## Start

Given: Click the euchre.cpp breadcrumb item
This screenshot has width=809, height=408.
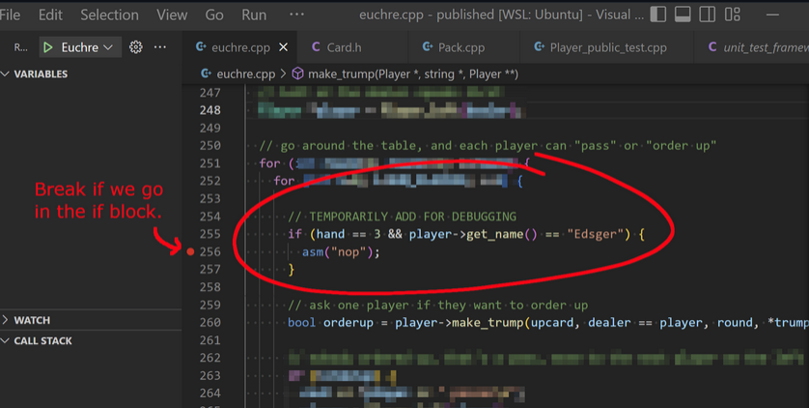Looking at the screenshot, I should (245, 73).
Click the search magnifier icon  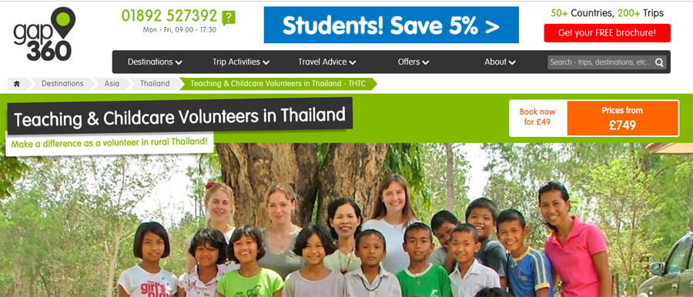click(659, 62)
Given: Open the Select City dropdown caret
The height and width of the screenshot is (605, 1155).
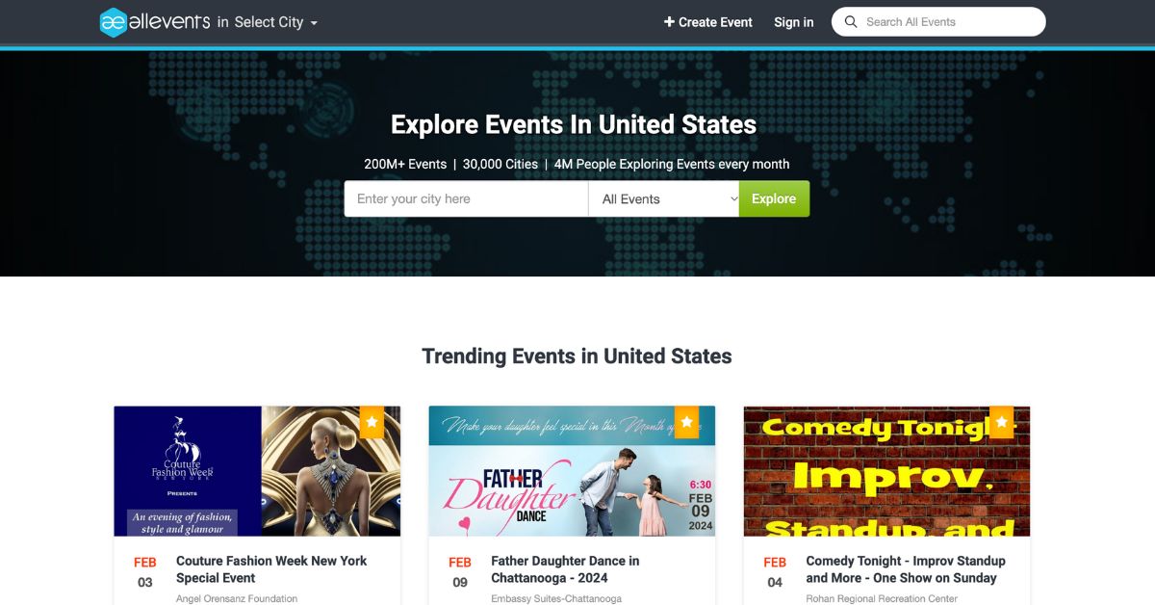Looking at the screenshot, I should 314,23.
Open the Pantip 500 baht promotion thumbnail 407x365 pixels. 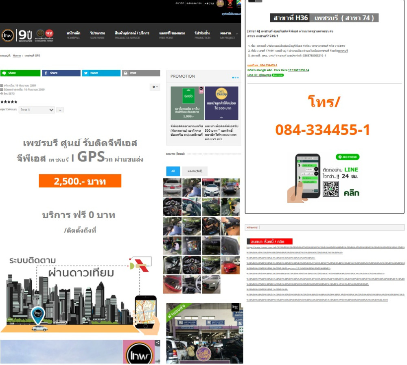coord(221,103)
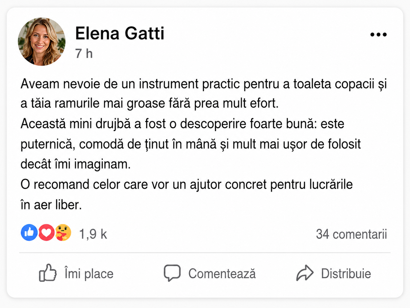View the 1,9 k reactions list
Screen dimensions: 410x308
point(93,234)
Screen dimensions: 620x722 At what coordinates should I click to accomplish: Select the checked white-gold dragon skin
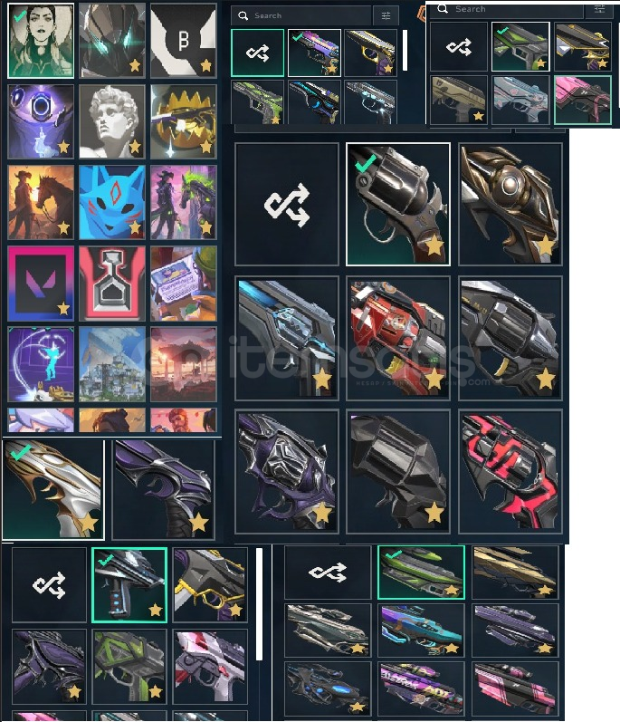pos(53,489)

## End
## Start

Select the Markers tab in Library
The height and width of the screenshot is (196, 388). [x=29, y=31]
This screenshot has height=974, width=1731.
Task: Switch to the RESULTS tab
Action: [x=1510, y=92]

## End

§ Exercise brief:
Which lines of the entries contain the word "dimensions"? Return each of those lines in full.

§ Expected answer:
Screen dimensions: 410x308
Screen dimensions: 620x722 At what coordinates should I click to accomplish: Select the checked white-gold dragon skin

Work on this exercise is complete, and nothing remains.